Segment Start: Extracted information

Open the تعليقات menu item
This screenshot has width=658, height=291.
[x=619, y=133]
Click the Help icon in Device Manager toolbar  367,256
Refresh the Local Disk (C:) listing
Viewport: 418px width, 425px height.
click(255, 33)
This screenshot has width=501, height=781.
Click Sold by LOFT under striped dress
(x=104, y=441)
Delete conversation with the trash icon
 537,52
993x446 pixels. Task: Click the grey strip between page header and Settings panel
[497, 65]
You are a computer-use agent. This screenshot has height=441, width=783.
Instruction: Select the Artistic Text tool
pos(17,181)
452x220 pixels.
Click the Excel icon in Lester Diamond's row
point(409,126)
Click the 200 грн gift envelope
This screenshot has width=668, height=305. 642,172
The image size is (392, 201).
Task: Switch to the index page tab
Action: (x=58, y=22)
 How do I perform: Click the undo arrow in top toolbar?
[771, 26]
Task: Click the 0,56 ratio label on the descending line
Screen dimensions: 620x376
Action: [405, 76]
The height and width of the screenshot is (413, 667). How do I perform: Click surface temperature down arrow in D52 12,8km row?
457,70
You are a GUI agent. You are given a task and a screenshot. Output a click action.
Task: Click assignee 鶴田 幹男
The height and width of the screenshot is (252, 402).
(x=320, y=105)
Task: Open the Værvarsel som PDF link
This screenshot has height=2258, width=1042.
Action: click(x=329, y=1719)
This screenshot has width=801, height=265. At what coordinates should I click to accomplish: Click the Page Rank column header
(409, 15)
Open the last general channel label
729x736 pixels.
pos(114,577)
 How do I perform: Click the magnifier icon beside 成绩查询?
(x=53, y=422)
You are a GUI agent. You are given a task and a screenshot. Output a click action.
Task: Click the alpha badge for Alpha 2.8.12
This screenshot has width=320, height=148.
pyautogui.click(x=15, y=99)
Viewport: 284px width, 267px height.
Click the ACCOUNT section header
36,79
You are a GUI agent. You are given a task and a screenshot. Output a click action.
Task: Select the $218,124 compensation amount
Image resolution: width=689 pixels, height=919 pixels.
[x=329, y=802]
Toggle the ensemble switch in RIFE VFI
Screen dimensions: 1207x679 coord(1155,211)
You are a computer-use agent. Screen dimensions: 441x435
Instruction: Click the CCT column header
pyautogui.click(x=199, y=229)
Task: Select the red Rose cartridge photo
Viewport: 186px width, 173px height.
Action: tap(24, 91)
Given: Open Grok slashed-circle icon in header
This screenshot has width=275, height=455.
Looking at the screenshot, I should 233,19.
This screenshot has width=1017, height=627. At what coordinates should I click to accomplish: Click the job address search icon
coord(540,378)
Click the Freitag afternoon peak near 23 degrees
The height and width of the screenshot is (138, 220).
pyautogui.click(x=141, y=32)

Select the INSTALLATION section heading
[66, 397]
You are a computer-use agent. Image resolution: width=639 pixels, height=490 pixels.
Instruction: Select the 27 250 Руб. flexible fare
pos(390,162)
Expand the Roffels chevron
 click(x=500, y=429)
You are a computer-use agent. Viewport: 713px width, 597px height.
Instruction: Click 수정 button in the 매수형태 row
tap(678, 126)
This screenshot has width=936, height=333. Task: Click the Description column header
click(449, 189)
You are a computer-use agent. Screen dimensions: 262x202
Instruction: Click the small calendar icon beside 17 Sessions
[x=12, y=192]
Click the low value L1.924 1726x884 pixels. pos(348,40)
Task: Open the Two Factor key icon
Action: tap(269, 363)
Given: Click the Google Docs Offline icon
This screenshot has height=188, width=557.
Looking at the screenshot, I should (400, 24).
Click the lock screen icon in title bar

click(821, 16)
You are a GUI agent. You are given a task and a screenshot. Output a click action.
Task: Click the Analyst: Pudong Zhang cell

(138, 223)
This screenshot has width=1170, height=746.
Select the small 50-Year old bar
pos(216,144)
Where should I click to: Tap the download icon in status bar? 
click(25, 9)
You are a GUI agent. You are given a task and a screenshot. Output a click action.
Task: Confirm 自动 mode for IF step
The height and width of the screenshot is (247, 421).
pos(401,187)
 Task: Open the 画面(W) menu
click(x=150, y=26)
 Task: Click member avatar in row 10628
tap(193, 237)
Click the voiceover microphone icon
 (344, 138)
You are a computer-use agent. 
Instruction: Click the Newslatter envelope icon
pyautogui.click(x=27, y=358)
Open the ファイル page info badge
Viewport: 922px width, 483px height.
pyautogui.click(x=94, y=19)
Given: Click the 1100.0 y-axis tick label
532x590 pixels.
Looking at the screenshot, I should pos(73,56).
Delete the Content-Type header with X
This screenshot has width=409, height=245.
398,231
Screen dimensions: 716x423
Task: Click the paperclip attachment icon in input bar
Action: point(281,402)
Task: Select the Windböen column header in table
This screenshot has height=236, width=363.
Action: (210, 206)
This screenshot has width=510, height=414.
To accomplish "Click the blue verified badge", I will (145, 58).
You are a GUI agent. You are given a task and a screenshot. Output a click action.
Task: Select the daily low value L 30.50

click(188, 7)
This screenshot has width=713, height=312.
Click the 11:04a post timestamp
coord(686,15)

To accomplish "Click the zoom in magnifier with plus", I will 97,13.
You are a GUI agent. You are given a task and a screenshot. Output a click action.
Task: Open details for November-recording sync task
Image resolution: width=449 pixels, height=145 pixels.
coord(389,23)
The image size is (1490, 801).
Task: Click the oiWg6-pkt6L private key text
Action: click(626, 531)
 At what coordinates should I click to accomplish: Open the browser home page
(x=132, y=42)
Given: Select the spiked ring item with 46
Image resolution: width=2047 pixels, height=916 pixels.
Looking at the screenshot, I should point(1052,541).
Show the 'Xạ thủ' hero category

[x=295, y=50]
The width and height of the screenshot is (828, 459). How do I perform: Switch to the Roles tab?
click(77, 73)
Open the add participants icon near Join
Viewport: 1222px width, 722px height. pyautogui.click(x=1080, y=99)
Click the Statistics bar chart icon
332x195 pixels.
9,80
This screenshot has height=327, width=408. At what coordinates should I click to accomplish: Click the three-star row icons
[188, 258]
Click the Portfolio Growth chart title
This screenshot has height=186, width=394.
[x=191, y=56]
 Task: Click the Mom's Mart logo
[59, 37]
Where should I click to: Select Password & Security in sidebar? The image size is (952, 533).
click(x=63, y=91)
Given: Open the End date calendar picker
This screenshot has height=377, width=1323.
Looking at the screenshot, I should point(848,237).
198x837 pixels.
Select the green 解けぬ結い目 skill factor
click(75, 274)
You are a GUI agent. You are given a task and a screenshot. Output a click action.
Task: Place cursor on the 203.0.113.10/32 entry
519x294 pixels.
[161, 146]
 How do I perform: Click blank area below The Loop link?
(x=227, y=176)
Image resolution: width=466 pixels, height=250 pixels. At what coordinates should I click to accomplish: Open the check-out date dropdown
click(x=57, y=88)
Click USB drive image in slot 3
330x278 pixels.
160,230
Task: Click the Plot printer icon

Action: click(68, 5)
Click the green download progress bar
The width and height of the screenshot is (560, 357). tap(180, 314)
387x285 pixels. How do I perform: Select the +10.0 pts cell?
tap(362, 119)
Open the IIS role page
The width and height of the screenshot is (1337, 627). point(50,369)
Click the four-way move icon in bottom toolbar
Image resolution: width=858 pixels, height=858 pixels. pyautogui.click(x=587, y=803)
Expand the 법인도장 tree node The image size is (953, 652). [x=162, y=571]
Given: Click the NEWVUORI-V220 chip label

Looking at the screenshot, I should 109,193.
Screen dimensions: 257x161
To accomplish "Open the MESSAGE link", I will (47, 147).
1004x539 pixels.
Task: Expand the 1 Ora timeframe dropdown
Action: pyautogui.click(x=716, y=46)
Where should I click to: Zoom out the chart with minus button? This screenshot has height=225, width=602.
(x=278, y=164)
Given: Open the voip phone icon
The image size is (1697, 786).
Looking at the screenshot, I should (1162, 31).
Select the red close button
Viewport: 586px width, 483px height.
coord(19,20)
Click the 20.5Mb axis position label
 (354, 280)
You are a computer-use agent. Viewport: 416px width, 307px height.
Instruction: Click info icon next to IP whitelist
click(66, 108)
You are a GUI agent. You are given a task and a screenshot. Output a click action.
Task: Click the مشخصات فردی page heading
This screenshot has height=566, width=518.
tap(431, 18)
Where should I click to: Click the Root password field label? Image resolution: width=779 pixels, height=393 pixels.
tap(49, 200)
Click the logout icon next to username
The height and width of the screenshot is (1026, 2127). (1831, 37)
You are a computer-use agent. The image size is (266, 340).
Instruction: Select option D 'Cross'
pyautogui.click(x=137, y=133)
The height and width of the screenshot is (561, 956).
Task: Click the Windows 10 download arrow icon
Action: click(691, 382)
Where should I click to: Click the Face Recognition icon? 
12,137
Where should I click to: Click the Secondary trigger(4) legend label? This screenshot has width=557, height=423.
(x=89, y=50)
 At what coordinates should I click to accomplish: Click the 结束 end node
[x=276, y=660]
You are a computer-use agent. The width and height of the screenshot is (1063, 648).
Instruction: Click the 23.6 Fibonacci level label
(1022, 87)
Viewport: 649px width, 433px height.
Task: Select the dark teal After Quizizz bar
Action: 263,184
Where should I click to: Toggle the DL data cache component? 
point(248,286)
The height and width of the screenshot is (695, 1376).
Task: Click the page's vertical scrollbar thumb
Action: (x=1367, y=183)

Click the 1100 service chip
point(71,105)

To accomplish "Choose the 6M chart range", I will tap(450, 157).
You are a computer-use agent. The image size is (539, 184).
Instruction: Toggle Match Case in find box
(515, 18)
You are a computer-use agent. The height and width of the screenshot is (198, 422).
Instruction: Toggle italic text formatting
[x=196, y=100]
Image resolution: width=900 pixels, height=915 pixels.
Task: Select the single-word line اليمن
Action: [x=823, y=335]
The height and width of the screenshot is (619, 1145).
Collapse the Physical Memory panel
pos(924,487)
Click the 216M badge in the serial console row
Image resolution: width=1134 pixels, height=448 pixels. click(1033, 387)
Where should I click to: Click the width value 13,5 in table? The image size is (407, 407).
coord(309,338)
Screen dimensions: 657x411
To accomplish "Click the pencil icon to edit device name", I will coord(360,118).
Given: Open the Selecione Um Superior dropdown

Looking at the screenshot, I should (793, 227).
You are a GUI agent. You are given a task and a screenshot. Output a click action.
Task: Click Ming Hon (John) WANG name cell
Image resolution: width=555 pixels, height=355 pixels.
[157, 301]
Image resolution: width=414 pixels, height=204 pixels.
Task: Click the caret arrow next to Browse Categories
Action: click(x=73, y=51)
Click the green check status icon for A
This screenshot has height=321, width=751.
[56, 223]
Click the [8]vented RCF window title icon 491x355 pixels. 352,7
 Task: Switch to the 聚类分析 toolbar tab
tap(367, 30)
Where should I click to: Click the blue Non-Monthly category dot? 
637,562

Segment End: Extracted information

• Work to be completed:
Only the count, nothing else: how many lines of the records hold the word "item"?

• Response for this exercise:
2